### Задания
[a] Верны ли по повести о Южных морях утверждения (i) «После Ейска судно пошло в Херсон», (ii) «Практика у студентов длилась три месяца» и (iii) «Новый третий помощник вышел на пенсию в 40 лет»? На каждое ответьте «да» или «нет» и приведите решающие слова повести дословно.
[b] Перепишите отрывок повести о Южных морях, заменив «практикантов» на «стажеров». Начните со слов «Повесть Южных Морей» и закончите словами «нам заменили радиста.».
[c] Продолжите повесть о Южных морях, начав сразу после её последнего предложения.

======== Страница

Повесть Южных Морей ч.3
Первая часть: https://pikabu.ru/story/povest_yuzhnyikh_morey_ch1_6858044
Вторая часть: https://pikabu.ru/story/povest_yuzhnyikh_morey_ch2_6860395
Уважаемые читатели это будет заключительная часть данной повести. Постараюсь автору(отцу) донести, что надо больше. Продолжим...
МОРЕ ЧЕРНОЕ
После Ейска путь наш лежал в Херсон: нужно было менять практикантов – у студентов практика была короткая, всего месяц, и она заканчивалась. По пути зашли в Севастополь за зарплатой, заодно нам заменили радиста.
На входе в Днепро-Бугский лиман по левому борту открылся остров Березань, где расстреляли мятежного лейтенанта Шмидта – стела в виде паруса, установленная на месте его расстрела, хорошо просматривалась с моря. Пошли по Днепровскому каналу, по левому борту остался город Очаков, вошли в Днепр. Правый берег был весь застроен дачами до самой воды, левый – не просматривался, камышовые заросли скрывали перспективу, где они заканчивались – было не видно. Ранее мне рассказывали знакомые херсонцы, что это были знаменитые плавни – рай для местных рыбаков-браконьеров.
Простояли несколько дней в Херсоне. Я здесь не бывал никогда, и мне было интересно познакомиться с городом, о котором был много наслышан. Зашел, конечно, и в мореходку, курсантов из которой нам предстояло забрать на судно. Все в ней было привычным и еще не забытым мной по своей «альма матер», только здесь в главном учебном корпусе курсанты несли вахту с пристегнутыми на поясе широкими шпагами - палашами – у нас этого не было.
Приняв на борт курсантов, вышли из Херсона и пошли в Севастополь: надо было получить зарплату, да и для курсантов была предусмотрена культурная программа – посещение достопримечательностей Города-героя: Панорамы обороны Севастополя 1854-55 годов, диорамы на Сапун-горе, Малахова кургана, других мест героического прошлого – да что там говорить, весь этот город есть сплошная достопримечательность! Все это обеспечило нам несколько дней стоянки в порту, за это время получили продукты, техническое снабжение, пресную воду, топливо. Заменили нам третьего помощника капитана – пришел, как выяснилось позже, бывший штурман с подводной лодки, вышедший на пенсию в 39 лет, а не в 40, как положено, по причине очень простой: его лодка пошла на слом, а дослуживать оставшийся год на другом корабле, командование посчитало нецелесообразным, и его отправили на пенсию, получается, досрочно. Ну и, естественно, какой же мужик будет сидеть на пенсии в таком возрасте – устроился на работу. Нового третьего звали Феликс, а раз Феликс – значит Железный, как сразу его окрестили и команда, и курсанты.

================
======== Фрагмент данных

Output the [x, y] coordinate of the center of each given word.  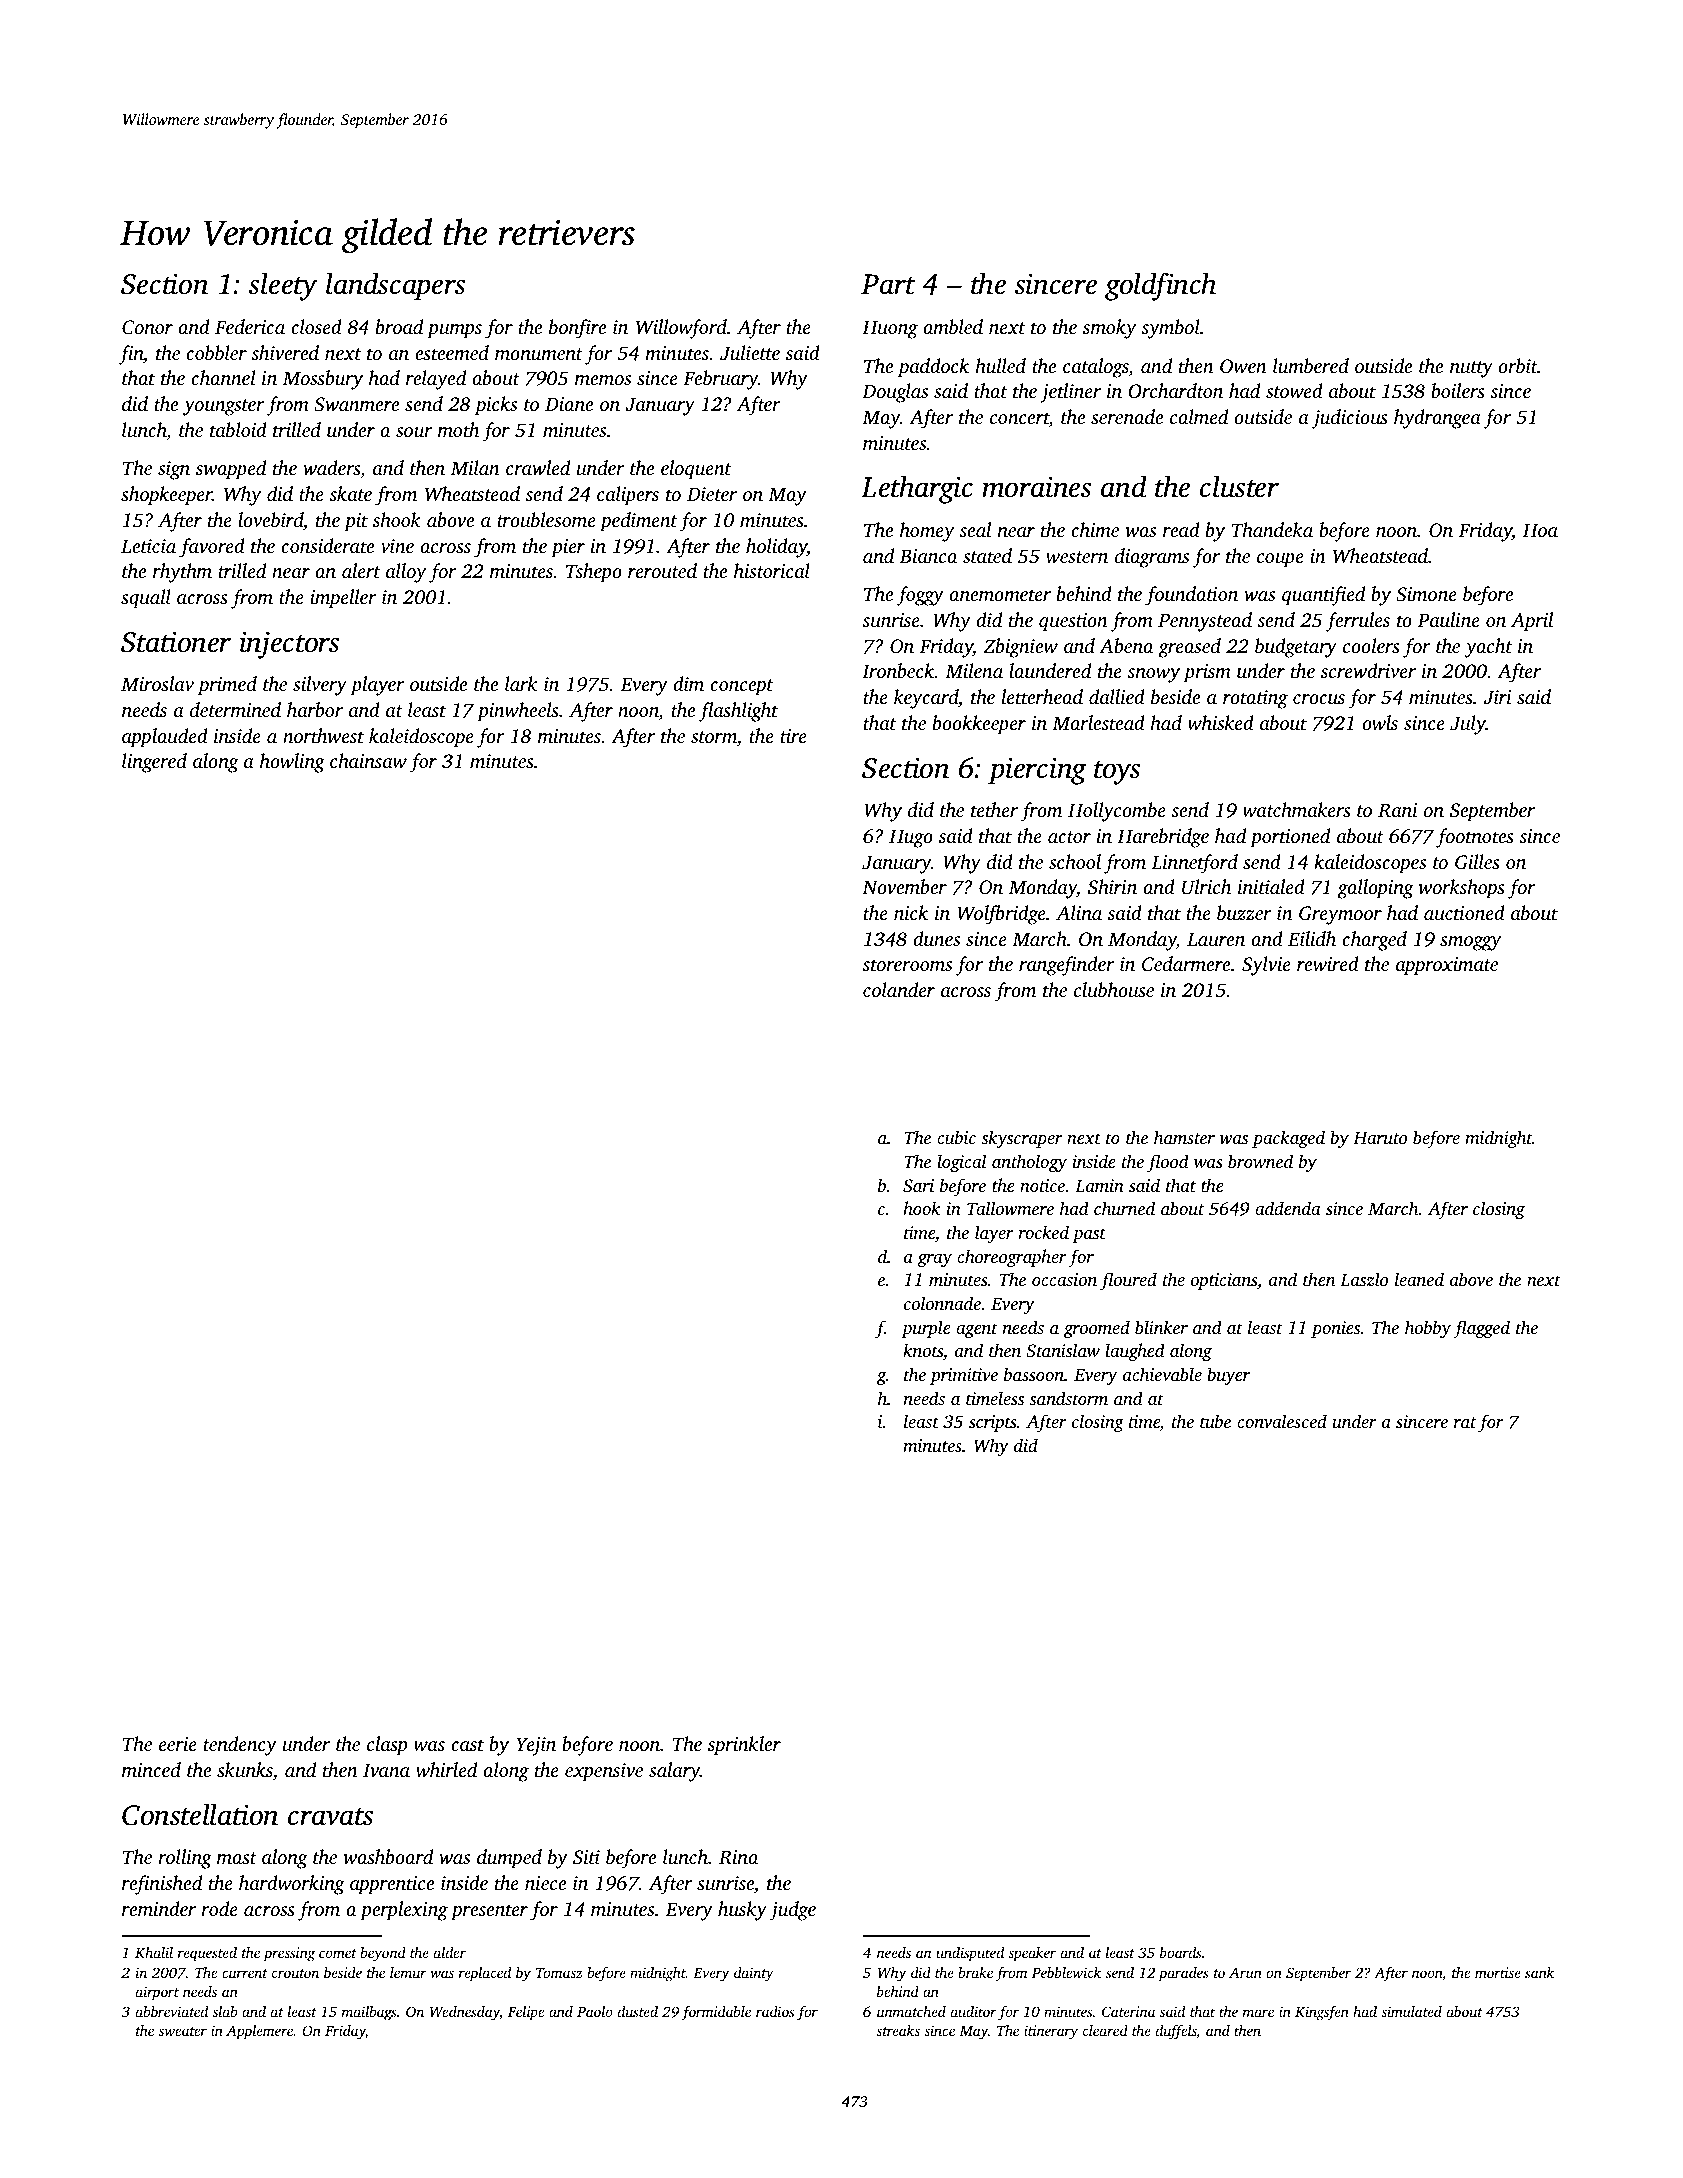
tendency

================

### Ответы к заданиям
[a]
(i) Да: «После Ейска путь наш лежал в Херсон».
(ii) Нет: «у студентов практика была короткая, всего месяц».
(iii) Нет: «вышедший на пенсию в 39 лет, а не в 40, как положено».

[b]
Повесть Южных Морей ч.3
Первая часть: https://pikabu.ru/story/povest_yuzhnyikh_morey_ch1_6858044
Вторая часть: https://pikabu.ru/story/povest_yuzhnyikh_morey_ch2_6860395
Уважаемые читатели это будет заключительная часть данной повести. Постараюсь автору(отцу) донести, что надо больше. Продолжим...
МОРЕ ЧЕРНОЕ
После Ейска путь наш лежал в Херсон: нужно было менять стажеров – у студентов практика была короткая, всего месяц, и она заканчивалась. По пути зашли в Севастополь за зарплатой, заодно нам заменили радиста.

[c]
Так получилось, что из Севастополя вышли под вечер – путь наш лежал теперь на Кавказское побережье. Наступило короткое время южных сумерек, проходили траверз Балаклавы. Балаклава в те времена была закрытым городом: там базировался основной состав подплава Черноморского флота. Я в это время находился на мостике, коротая время в разговорах с новым третьим помощником, Феликсом. Вдруг с берега поступил запрос световым семафором: «Кто?». Это балаклавский пограничный пост запрашивал проходящее мимо них судно, т.е. нас. Феликс положил руку на ключ, чтобы отсемафорить клотиком (огнем на верхушке мачты), как положено: «УС Руслан», но именно в это время свет погас на всем судне, потухли даже ходовые огни. Получилось, что мы специально замаскировались! Я рванул в машинное отделение, на вахте в это время был моторист, и уже прибежал третий механик. В машине было тоже темно – третий до сих пор так и не удосужился сделать автомат аварийного освещения! Главный двигатель работал нормально – все насосы, его обслуживающие: охлаждения и смазки – были навешенными и не зависели от электропитания, вспомогательный дизель-генератор работал, но ток на главный распределительный щит не поступал. Выяснилось, что вышла из строя муфта между дизелем и генератором. Запустили другой ДГ, подключили на щит, освещение появилось, все, что обесточилось – заработало. Я опять поднялся на мостик. Феликс уже ответил береговому посту, кто мы есть такие, дополнительных вопросов оттуда не последовало. Между тем южная ночь уже полностью спустилась на землю и на море, накрыла своим звездным куполом – нигде больше, ни в каких других морях, южных или северных, я не видел такой красоты – только на Черном море! На палубе звучала гитара, курсанты пели свои курсантские песни, как и мы когда-то, пароход шел сквозь ночь своим курсом.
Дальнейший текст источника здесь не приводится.